>>>>>

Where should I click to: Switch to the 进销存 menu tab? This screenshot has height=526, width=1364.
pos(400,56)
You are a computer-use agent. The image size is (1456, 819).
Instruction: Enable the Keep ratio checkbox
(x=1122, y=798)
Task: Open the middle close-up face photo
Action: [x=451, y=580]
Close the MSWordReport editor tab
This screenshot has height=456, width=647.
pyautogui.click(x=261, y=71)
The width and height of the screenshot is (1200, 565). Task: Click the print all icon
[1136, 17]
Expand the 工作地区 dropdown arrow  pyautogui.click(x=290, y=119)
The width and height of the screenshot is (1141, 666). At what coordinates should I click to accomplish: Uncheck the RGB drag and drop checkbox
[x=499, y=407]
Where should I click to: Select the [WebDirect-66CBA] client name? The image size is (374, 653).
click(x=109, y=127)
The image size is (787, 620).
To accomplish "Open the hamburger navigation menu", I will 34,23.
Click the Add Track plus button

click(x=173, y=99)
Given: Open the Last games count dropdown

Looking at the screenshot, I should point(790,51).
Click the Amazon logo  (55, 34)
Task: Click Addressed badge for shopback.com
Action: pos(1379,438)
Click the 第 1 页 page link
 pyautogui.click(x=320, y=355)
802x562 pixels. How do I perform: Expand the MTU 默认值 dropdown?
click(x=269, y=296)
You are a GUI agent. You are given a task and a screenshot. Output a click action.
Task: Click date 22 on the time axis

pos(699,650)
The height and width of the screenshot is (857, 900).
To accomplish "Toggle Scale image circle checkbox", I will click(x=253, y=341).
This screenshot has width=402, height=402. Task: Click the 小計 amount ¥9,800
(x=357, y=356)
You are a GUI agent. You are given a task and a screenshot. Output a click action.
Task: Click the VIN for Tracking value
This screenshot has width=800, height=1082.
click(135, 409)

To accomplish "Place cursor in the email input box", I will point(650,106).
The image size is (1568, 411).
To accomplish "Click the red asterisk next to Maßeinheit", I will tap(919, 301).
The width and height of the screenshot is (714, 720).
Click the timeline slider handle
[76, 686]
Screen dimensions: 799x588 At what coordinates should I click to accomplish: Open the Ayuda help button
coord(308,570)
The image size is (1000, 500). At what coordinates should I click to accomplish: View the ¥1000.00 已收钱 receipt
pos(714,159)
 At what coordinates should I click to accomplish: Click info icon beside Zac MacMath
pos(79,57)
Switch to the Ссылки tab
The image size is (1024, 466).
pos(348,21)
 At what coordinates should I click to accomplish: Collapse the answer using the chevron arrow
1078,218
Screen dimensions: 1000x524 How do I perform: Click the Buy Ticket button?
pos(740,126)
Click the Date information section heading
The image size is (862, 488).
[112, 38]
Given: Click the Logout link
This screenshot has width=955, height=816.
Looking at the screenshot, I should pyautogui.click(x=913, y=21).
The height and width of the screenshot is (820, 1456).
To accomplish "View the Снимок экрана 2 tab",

<<<<<

• What you need to do:
Copy every item above word for word, in the same order, without adding or dropping anything.

• The solution:
Where should I click to: Switch to the 进销存 menu tab? This screenshot has height=526, width=1364.
pos(400,56)
You are a computer-use agent. The image size is (1456, 819).
Instruction: Enable the Keep ratio checkbox
(x=1122, y=798)
Task: Open the middle close-up face photo
Action: [x=451, y=580]
Close the MSWordReport editor tab
This screenshot has height=456, width=647.
pyautogui.click(x=261, y=71)
The width and height of the screenshot is (1200, 565). Task: Click the print all icon
[1136, 17]
Expand the 工作地区 dropdown arrow  pyautogui.click(x=290, y=119)
The width and height of the screenshot is (1141, 666). At what coordinates should I click to accomplish: Uncheck the RGB drag and drop checkbox
[x=499, y=407]
Where should I click to: Select the [WebDirect-66CBA] client name? The image size is (374, 653).
click(x=109, y=127)
The image size is (787, 620).
To accomplish "Open the hamburger navigation menu", I will 34,23.
Click the Add Track plus button

click(x=173, y=99)
Given: Open the Last games count dropdown

Looking at the screenshot, I should point(790,51).
Click the Amazon logo  (55, 34)
Task: Click Addressed badge for shopback.com
Action: pos(1379,438)
Click the 第 1 页 page link
 pyautogui.click(x=320, y=355)
802x562 pixels. How do I perform: Expand the MTU 默认值 dropdown?
click(x=269, y=296)
You are a GUI agent. You are given a task and a screenshot. Output a click action.
Task: Click date 22 on the time axis

pos(699,650)
The height and width of the screenshot is (857, 900).
To accomplish "Toggle Scale image circle checkbox", I will click(x=253, y=341).
This screenshot has width=402, height=402. Task: Click the 小計 amount ¥9,800
(x=357, y=356)
You are a GUI agent. You are given a task and a screenshot. Output a click action.
Task: Click the VIN for Tracking value
This screenshot has width=800, height=1082.
click(135, 409)

To accomplish "Place cursor in the email input box", I will point(650,106).
The image size is (1568, 411).
To accomplish "Click the red asterisk next to Maßeinheit", I will tap(919, 301).
The width and height of the screenshot is (714, 720).
Click the timeline slider handle
[76, 686]
Screen dimensions: 799x588 At what coordinates should I click to accomplish: Open the Ayuda help button
coord(308,570)
The image size is (1000, 500). At what coordinates should I click to accomplish: View the ¥1000.00 已收钱 receipt
pos(714,159)
 At what coordinates should I click to accomplish: Click info icon beside Zac MacMath
pos(79,57)
Switch to the Ссылки tab
The image size is (1024, 466).
pos(348,21)
 At what coordinates should I click to accomplish: Collapse the answer using the chevron arrow
1078,218
Screen dimensions: 1000x524 How do I perform: Click the Buy Ticket button?
pos(740,126)
Click the Date information section heading
The image size is (862, 488).
[112, 38]
Given: Click the Logout link
This screenshot has width=955, height=816.
Looking at the screenshot, I should pyautogui.click(x=913, y=21).
The height and width of the screenshot is (820, 1456).
To accomplish "View the Снимок экрана 2 tab",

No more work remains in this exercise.